STJ – Acórdão, Rel. Ministro Jorge Mussi, Quinta Turma, j. 09/09/2014, p. 17/09/2014

Ementa

EXECUÇÃO PENAL. AGRAVO REGIMENTAL. DESPROVIMENTO DE RECURSO EM MANDADO DE SEGURANÇA. SUPERLOTAÇÃO DE PRESÍDIO. LIMITAÇÃO DO NÚMERO DE DETENTOS POR PORTARIA DO JUIZ CORREGEDOR. VIOLAÇÃO AO PRINCÍPIO DA SEPARAÇÃO DOS PODERES. INOCORRÊNCIA. PREVALÊNCIA DA DIGNIDADE DA PESSOA HUMANA. AGRAVO NÃO PROVIDO. DECISÃO MONOCRÁTICA MANTIDA. 1. A Carta Constitucional estabelece como núcleo dos direitos fundamentais a dignidade da pessoa humana (art. 1º, III, da CF). Nesse aspecto, ainda que seja afastada, legalmente, a liberdade como resultado de um processo criminal, tal aspecto não importa, consequentemente, a abdicação da dignidade anteriormente referida, pois atributo inerente a todo ser vivente racional. 2. In casu, constatada pela Vigilância Sanitária a inadequação física e sanitária de habitabilidade, correta se apresenta a limitação do número de detentos em presídio. Ademais, conforme ressaltado pelo Tribunal de origem, a edição de portarias pelo Juiz Corregedor do Presídio Regional de Mafra/SC, vedando o ingresso de novos presos no estabelecimento prisional até o alcance do limite de 150, ainda que extrapolando a capacidade máxima originária de 72 homens e de 15 mulheres, mostra-se razoável e proporcional.
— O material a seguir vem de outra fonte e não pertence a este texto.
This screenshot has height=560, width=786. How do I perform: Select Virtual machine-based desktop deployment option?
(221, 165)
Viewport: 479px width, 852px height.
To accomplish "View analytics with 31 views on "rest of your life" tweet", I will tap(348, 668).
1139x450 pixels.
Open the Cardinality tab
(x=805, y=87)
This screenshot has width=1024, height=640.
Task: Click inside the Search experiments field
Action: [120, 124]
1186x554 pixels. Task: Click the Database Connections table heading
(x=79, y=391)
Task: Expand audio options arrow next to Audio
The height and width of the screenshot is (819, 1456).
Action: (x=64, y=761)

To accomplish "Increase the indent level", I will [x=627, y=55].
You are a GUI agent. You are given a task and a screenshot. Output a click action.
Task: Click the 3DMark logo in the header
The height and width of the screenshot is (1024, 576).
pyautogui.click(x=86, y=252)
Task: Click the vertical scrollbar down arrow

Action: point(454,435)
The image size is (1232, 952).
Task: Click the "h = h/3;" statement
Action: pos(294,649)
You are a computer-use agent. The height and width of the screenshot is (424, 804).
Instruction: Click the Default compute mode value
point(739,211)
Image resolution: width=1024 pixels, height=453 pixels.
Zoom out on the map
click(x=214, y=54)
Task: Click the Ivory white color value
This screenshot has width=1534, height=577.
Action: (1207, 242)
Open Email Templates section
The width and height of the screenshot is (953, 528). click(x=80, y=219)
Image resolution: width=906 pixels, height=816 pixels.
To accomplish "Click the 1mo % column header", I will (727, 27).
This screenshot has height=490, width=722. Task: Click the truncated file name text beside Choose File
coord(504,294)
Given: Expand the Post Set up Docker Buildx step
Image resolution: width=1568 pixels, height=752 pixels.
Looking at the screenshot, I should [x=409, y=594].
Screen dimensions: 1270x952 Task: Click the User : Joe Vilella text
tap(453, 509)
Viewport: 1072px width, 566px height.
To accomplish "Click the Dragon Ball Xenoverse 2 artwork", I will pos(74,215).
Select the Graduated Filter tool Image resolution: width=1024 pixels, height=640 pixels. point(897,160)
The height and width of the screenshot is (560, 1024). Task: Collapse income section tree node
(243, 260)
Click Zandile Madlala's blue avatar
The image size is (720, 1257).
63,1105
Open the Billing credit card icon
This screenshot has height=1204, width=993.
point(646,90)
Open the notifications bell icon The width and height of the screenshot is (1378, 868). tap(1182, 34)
Realça-se que, quando da limitação, o referido ergástulo já acolhia 201 detentos. 3. Uma vez provocada, a prestação jurisdicional efetuada pelo Poder Judiciário não implica interferência nas atribuições constitucionais do Poder Executivo, pois o sistema de freios e contrapesos assegura a independência e a harmonia referida no art. 2º da Constituição Federal e concretiza, nas situações autorizadoras, como no presente caso, a dignidade da pessoa humana, meta central da Carta Magna de promoção do bem-estar do homem. 4. O art. 66 da LEP (Lei 7.210/84) delega ao Juiz da Execução tarefas de natureza eminentemente administrativa, não apenas no aspecto de fiscalização, mas também de intervenção, se e quando necessário. 5. Agravo regimental não provido. (AgRg no RMS n. 38.966/SC, relator Ministro Jorge Mussi, Quinta Turma, julgado em 9/9/2014, DJe de 17/9/2014.)